While you were working, you paid income taxes on your earnings and socked away money in your retirement accounts as a way to reduce those taxes as well as save for retirement. After you retire, your tax situation will be very different. To minimize the taxes you pay, you need to find out the tax rate you pay for each type of income you will be receiving and if you take withdrawals from your accounts. “Tax rates can vary widely,” notes Briboneria. “You may pay 28 percent on withdrawals from your 401(k) balance, 15 percent capital gains if you sell stocks in your brokerage account or zero percent if you withdraw from a Roth IRA.” As a result of the different potential taxes, you need to plan out for a period of years from what accounts you will draw money to cover your retirement needs, with a goal of minimizing your total tax burden over that period of time.

Couples Must Plan Together

“I find that the two sides of a couple often have a different view of how their personal finances will work in retirement,” says Briboneria. “Many couples find it difficult to discuss their finances, but they probably cannot reach a plan that will work without discussion and understanding.” Problems between retired couples can arise when each partner has a different view on how the retirement savings assets should be spent or saved for later years. A big point of planning together is for each person to become aware of how the other views money, spending and budgets. If you have not had this discussion as a couple, the retirement planning process is when this discussion is necessary to make sure your golden years live up to the term.

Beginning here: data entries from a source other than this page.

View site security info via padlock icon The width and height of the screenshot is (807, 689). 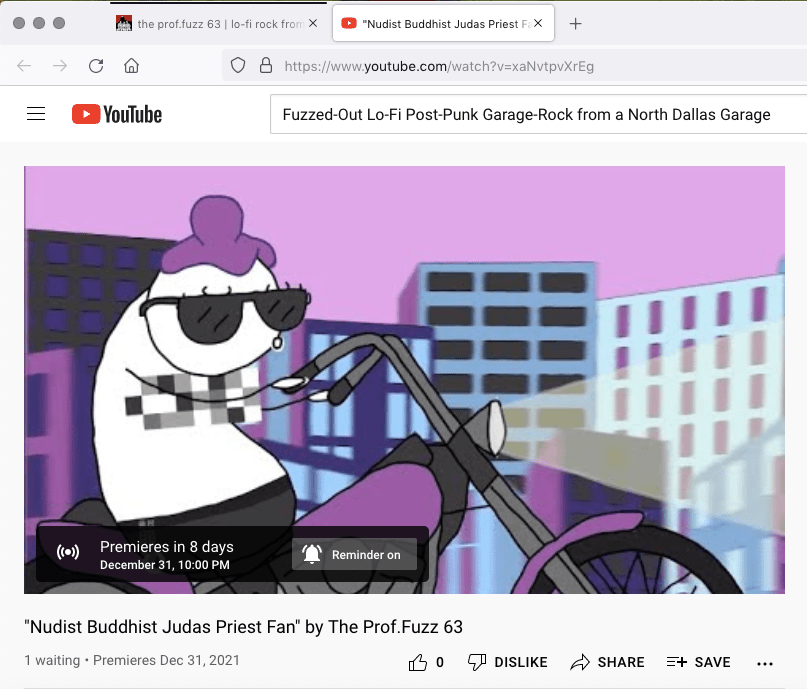pyautogui.click(x=265, y=66)
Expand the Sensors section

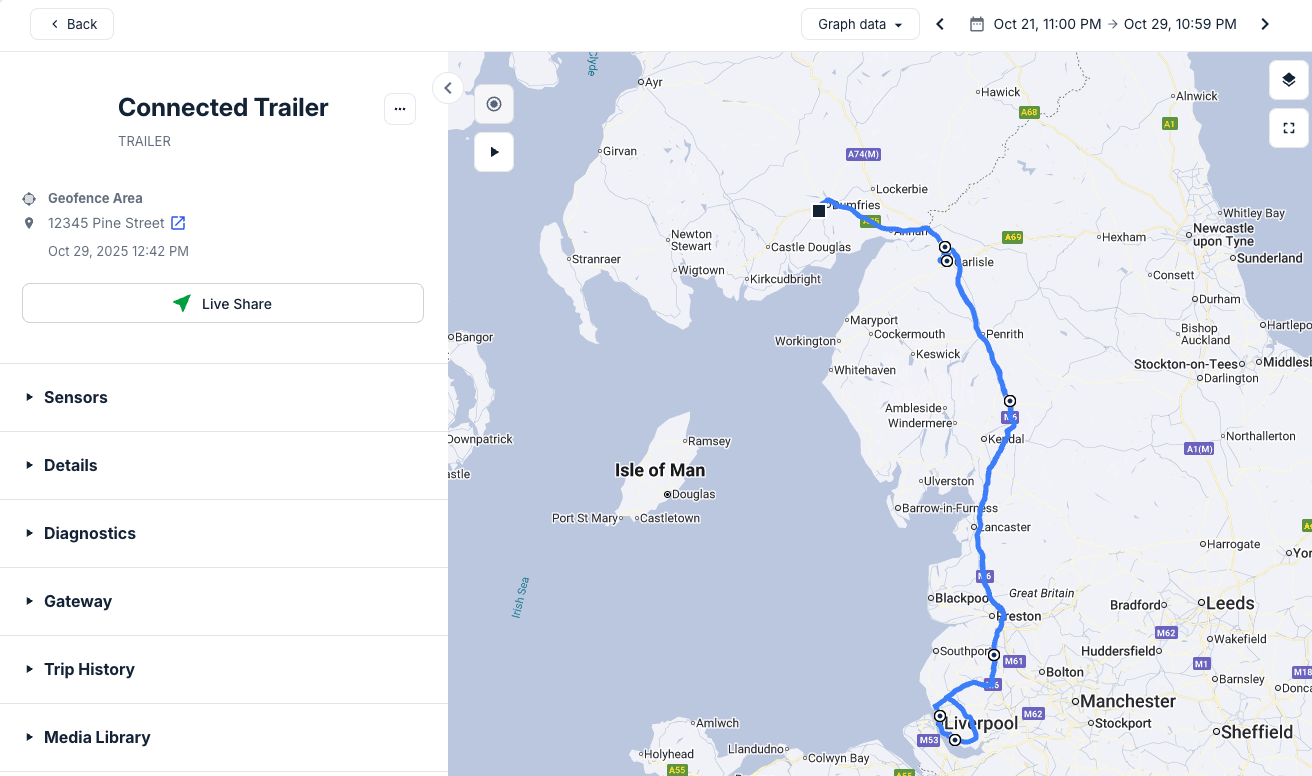(x=76, y=397)
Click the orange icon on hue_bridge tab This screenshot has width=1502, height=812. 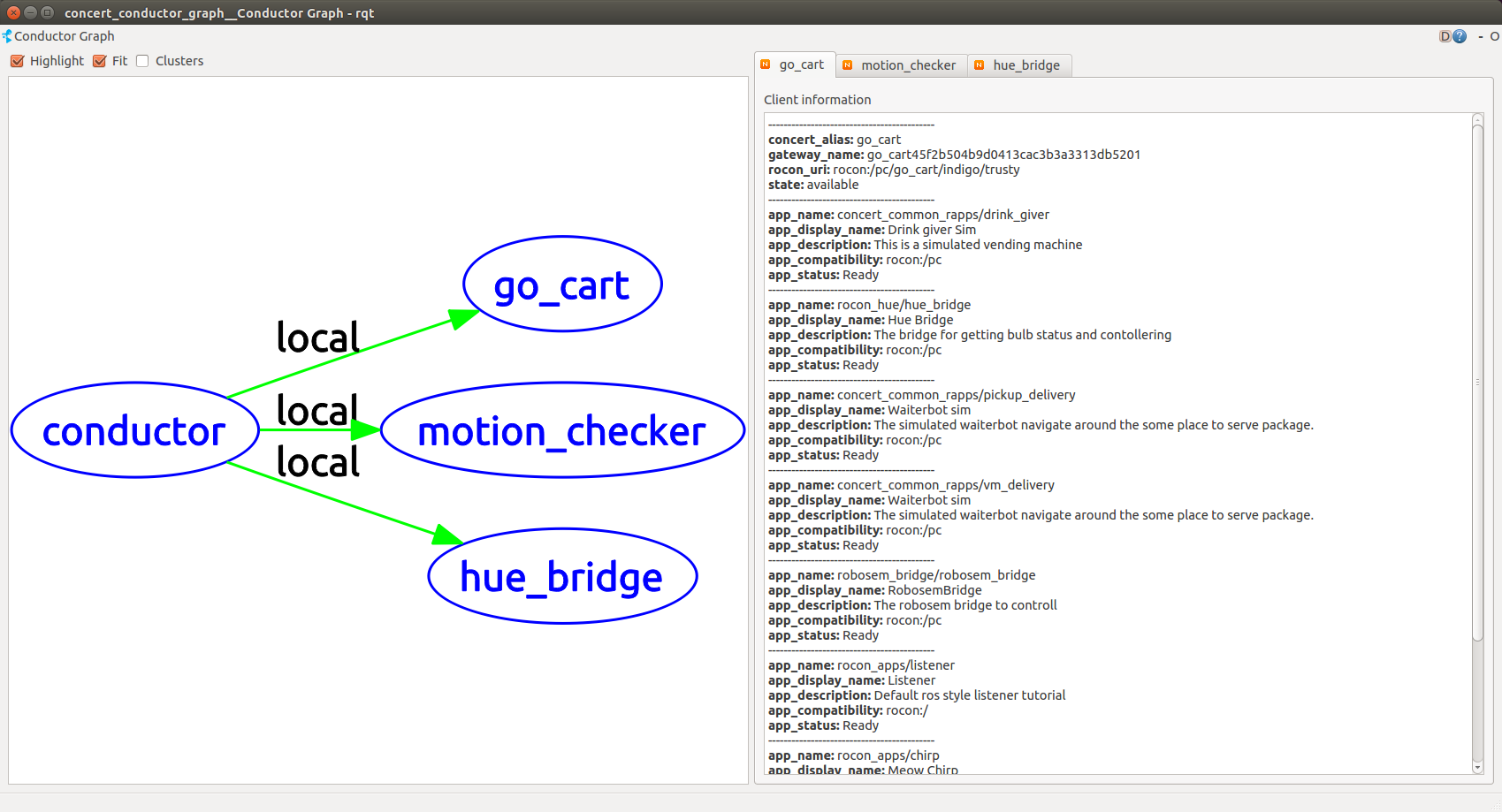coord(980,65)
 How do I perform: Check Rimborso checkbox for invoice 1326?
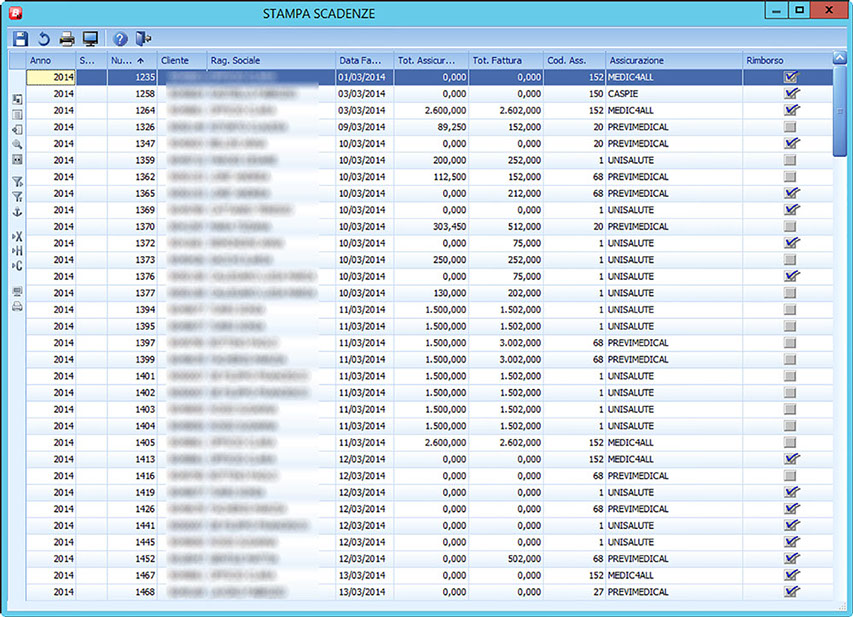coord(791,127)
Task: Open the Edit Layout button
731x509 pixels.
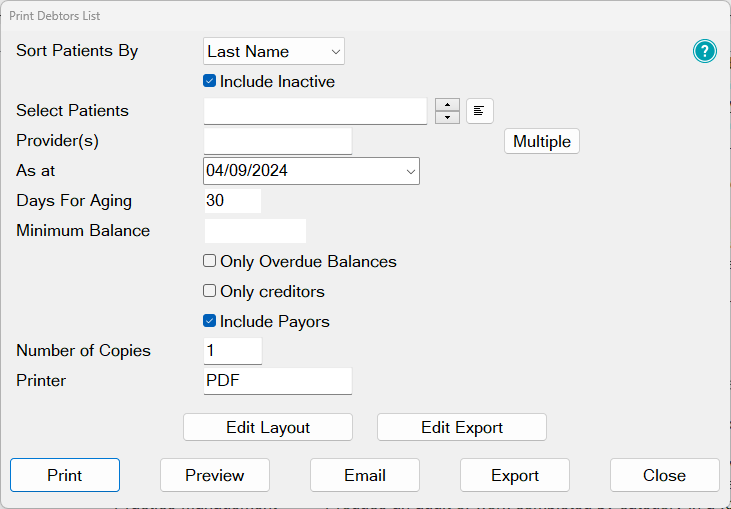Action: click(x=268, y=427)
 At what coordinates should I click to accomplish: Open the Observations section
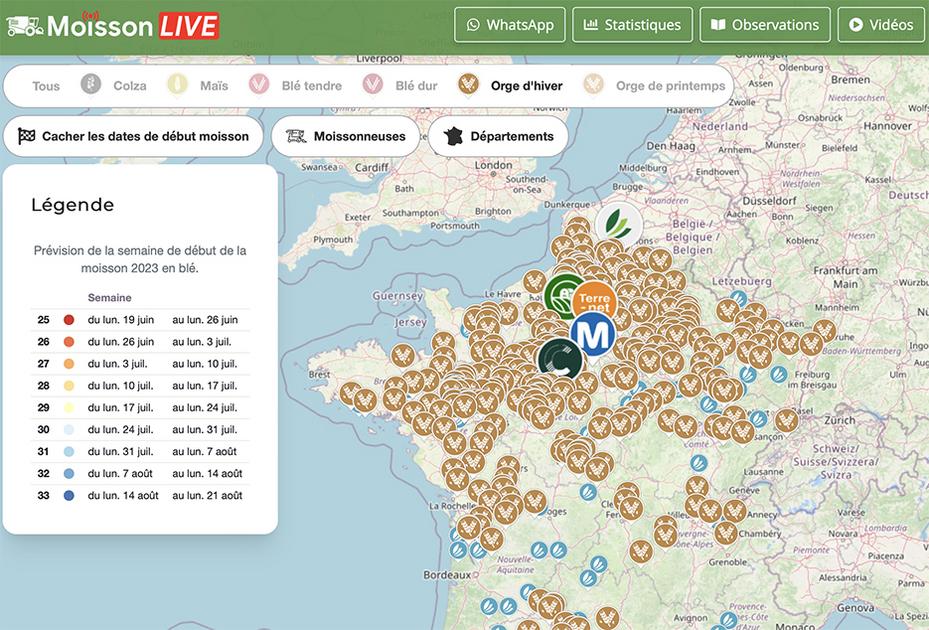click(765, 24)
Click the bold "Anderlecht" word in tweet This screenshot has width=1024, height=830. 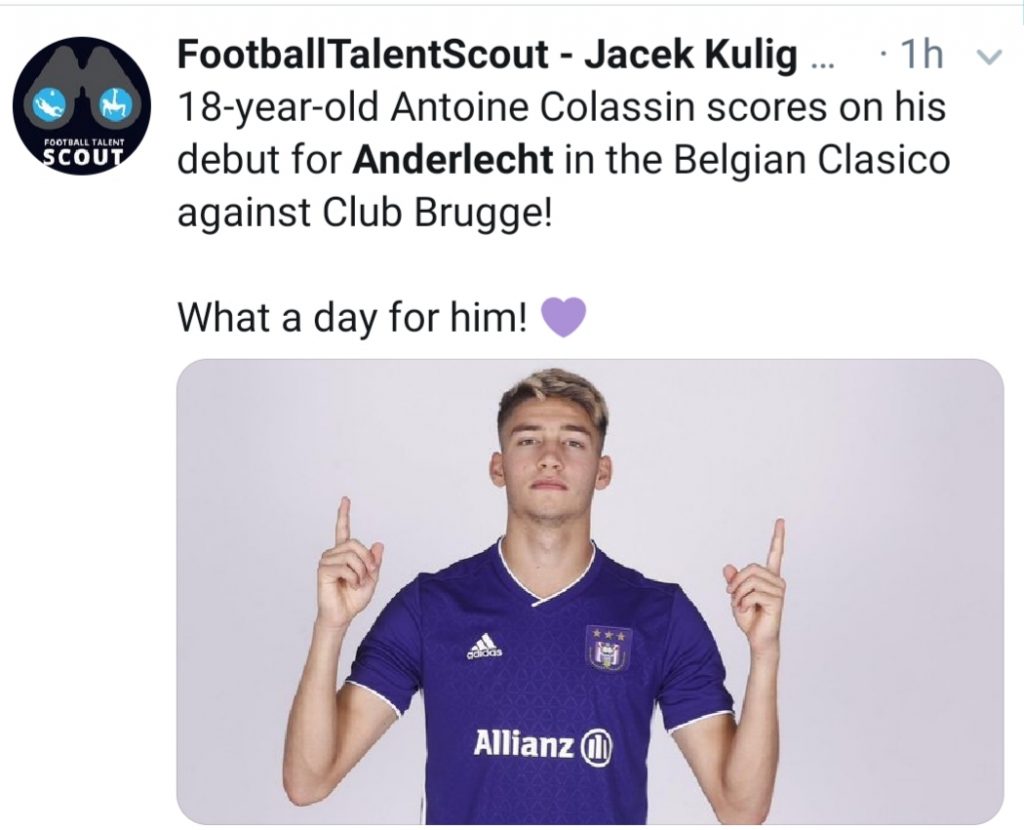coord(468,159)
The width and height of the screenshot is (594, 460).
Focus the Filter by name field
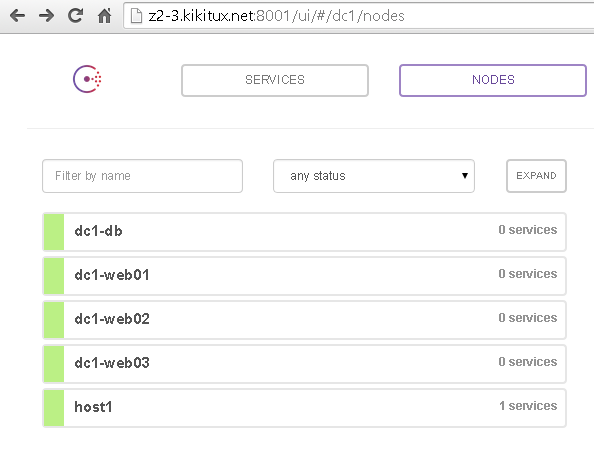tap(142, 176)
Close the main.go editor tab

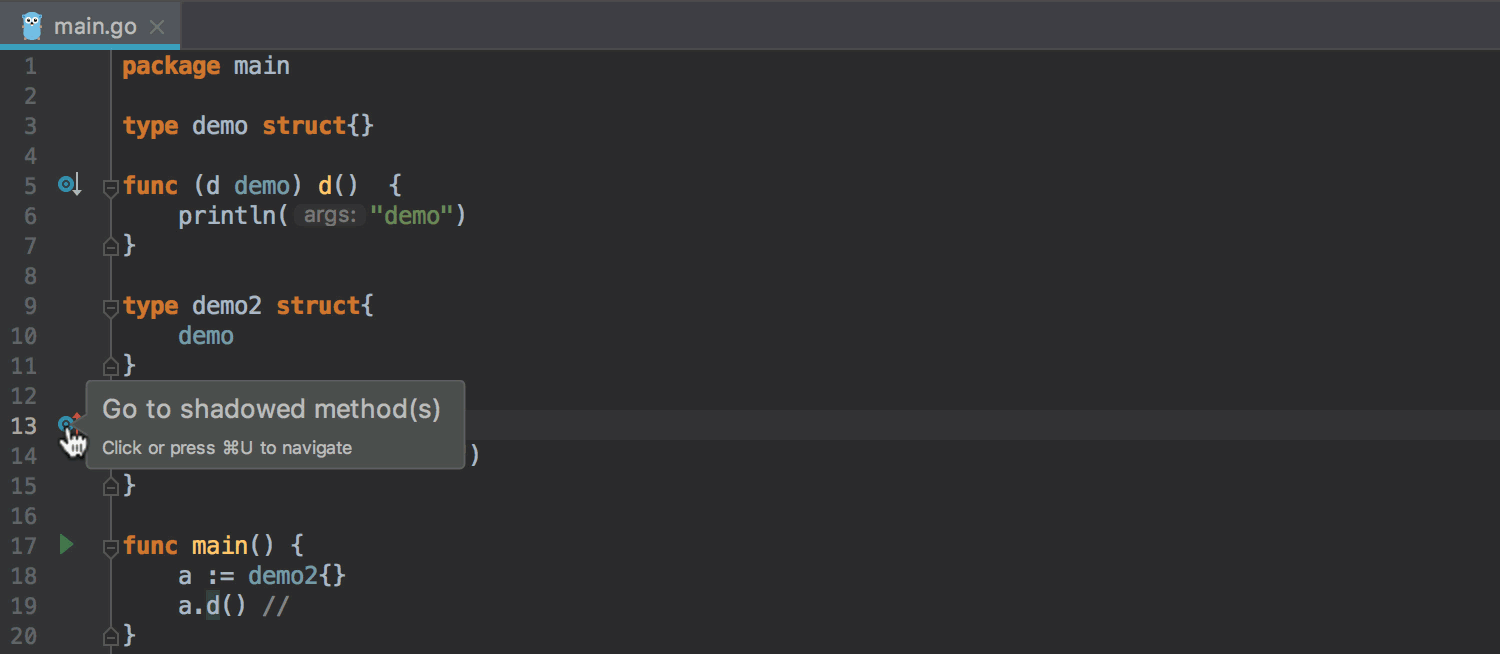pyautogui.click(x=157, y=27)
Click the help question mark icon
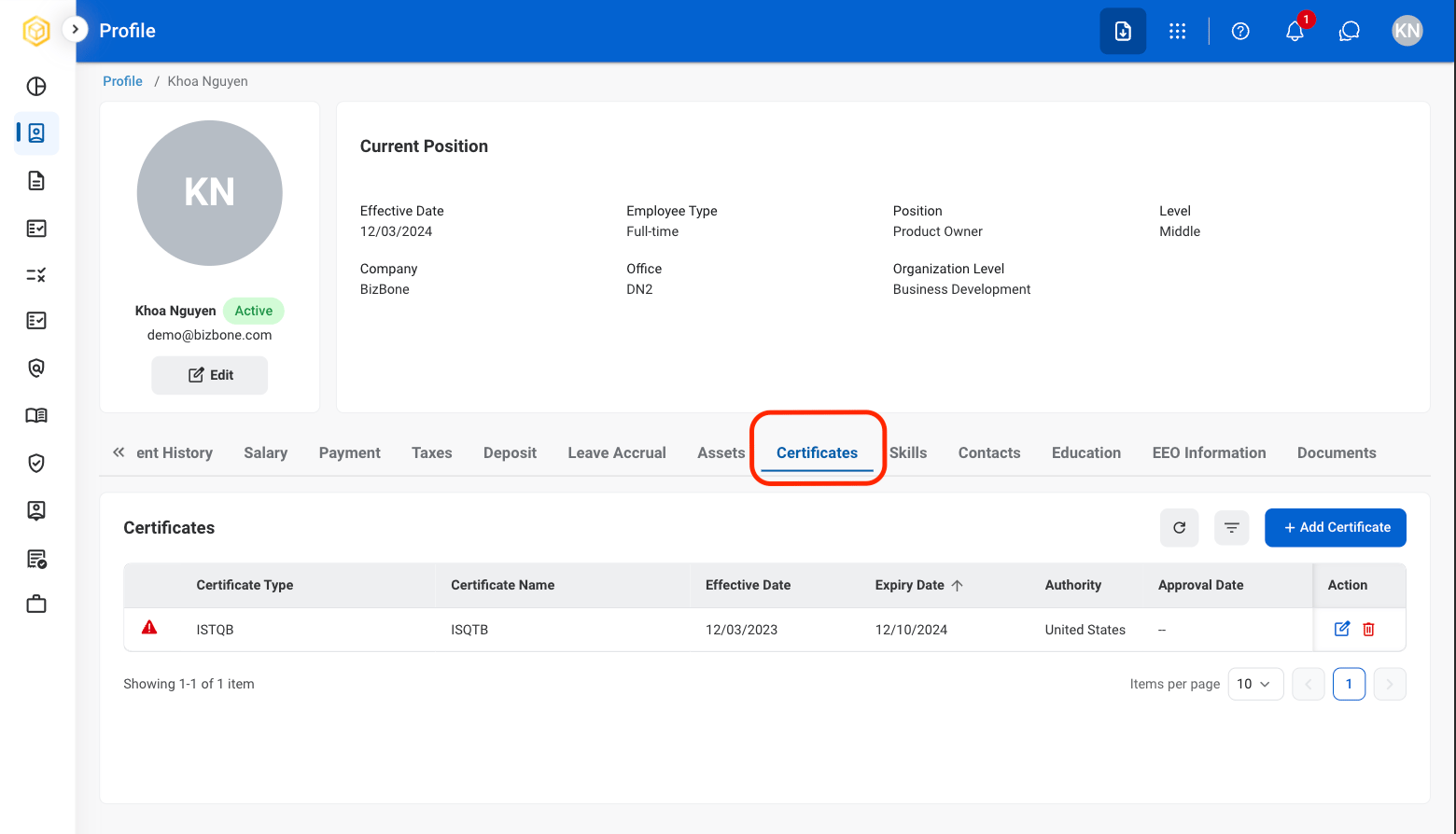The image size is (1456, 834). coord(1240,31)
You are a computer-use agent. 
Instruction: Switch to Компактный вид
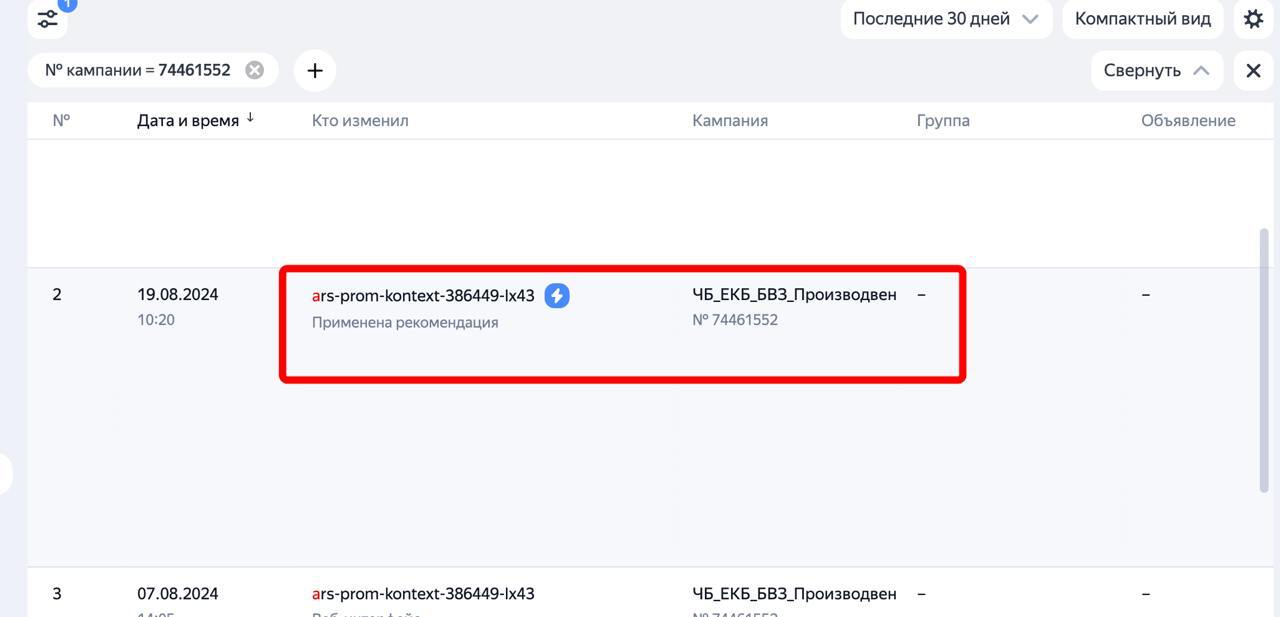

Emergency Fund Has Different Function

Briboneria recommends that you set aside an emergency fund of six to 12 months of expenses in a readily accessible account. “In retirement, the emergency fund serves a different purpose,” she notes, “This is where you get the money if your investments suffer a large, but hopefully temporary drop in value.” You can draw from your emergency fund while you wait for the stock and/or bond markets to recover some of the lost value; that way, you are not forced to sell shares when the prices are low. An emergency fund allows you to control your cash flow and maintain your lifestyle through the ups and downs of the financial markets after you stop working.